In English, this means:

Who is this man with a beard and a hat on?
He looks a bit like santa actually, but it's not him it's Jon Blund.
He visits children big and small.

The first verse of the theme song in Swedish was:

Titta, kom och titta, kom sätt er här omkring.
Det dröjer säkert ännu en stund innan sömnen kommer med John Blund.
Han vill visa oss någonting.

In English, this means:

Look, come look, come sit down around here.
It will surely be a while yet before sleep comes with John Blund.
He wants to show us something.

The theme song in Finland was:

Nukkumatti, nukkumatti lasten, illoin kulkee, heittää unihiekkaa.
Päivän leikit aika lopettaa on, kun TV:n iltasatu alkaa.
Satu päättyi näin ja lapset käyvät jo nukkumaan, siis hyvää yötä.

In English, this means:

Sandman, the children's own Sandman, makes his rounds at night, sprinkling dream sand.
It's time to cease the games of the day, when the TV bedtime story begins.
Thus ended the fairy-tale, and the children are already going to bed, so good night.

== Supporting characters ==
The Sandmännchen stories contained a number of characters who remain popular today:

- Pittiplatsch, a little round-bodied kobold, with his friends Schnatterinchen, a duck, and Moppi, a dog.
- Herr Fuchs, a fox, and his friend Frau Elster, a magpie.
- Plumps, a water sprite, and his friend Küken, a baby chicken.

== In popular culture ==
Even after German unification merged the former German Democratic Republic into the Federal Republic of Germany, the Sandmännchen has retained a following, and it continues to be shown every night on German television. Periodic references have been made to it in film and literature.
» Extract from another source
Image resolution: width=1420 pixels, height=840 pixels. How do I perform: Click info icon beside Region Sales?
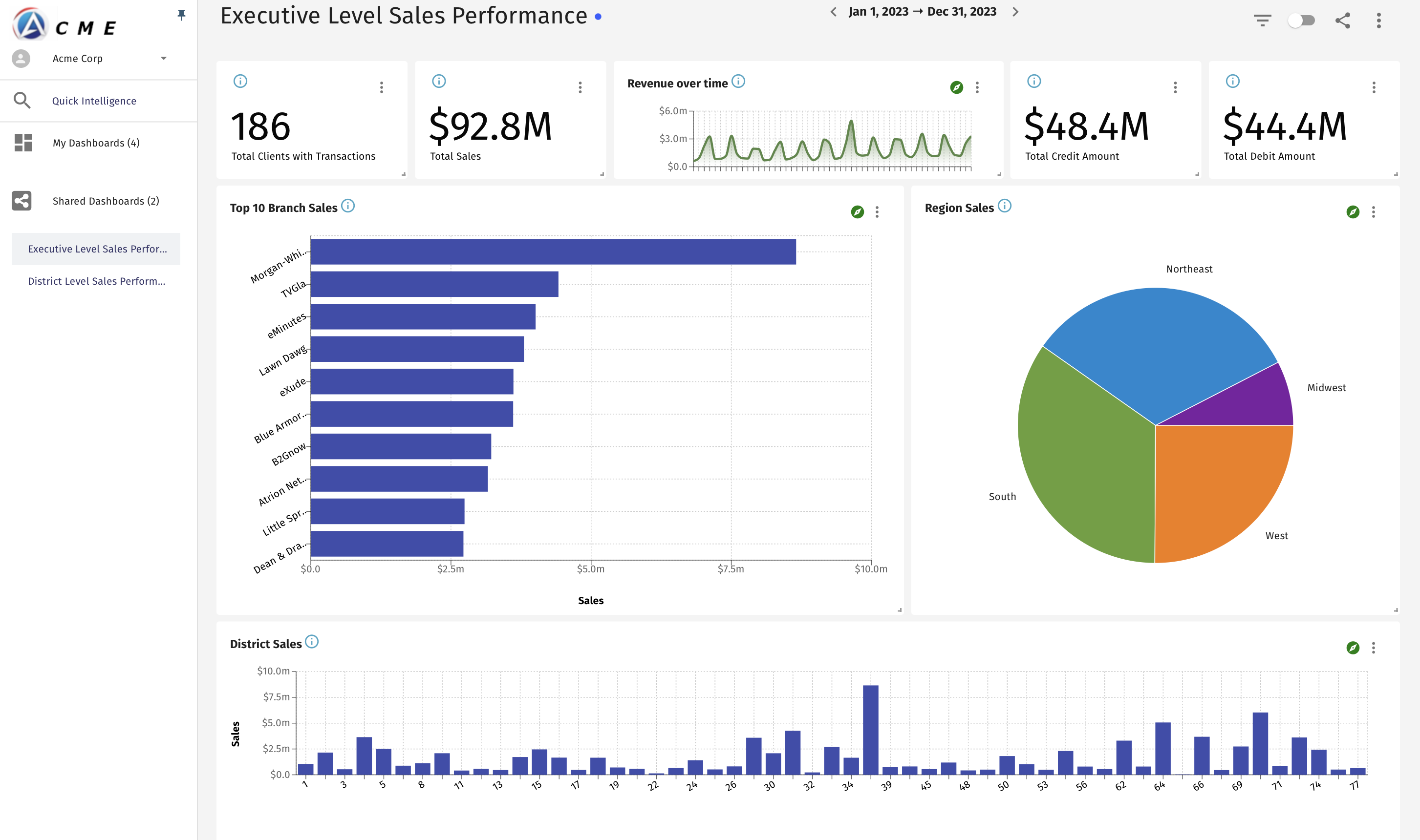(1005, 206)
- In 2009, the band Oomph! released the single "Sandmann". The song is about the child poverty in Germany and has many references to Sandmännchen.
- Unser Sandmännchen is featured in the 2003 film Good Bye, Lenin!.
- The German industrial metal band Rammstein uses the opening monologue from the West German Sandmännchen, Nun, liebe Kinder, gebt fein Acht. Ich habe euch etwas mitgebracht (Now, dear children, pay attention. I have brought you something), in the intro to their song "Mein Herz brennt". The original demo version of the song was called "Sandmann". In the demo version, the contents had a darker tone than the finished version. In "Sandmann", a psychopath has murdered the real Sandmann, and masquerades as him.
- The Norwegian 52 minute long documentary Sandmann – Historien om en sosialistisk supermann (Sandmännchen – The History of a Socialistic Superman) by Jannicke Systad Jacobsen from 2005 looks back on the rise and fall of East German socialism through the tales of Sandmann.
- Unser Sandmännchen is the protagonist of the pop-essay La Repubblica di Sabbiolino - DDR... ma non troppo! (The Sandman Republic - DDR… but not too much!), by italian journalist Francesco Cristino published in Italy in 2020.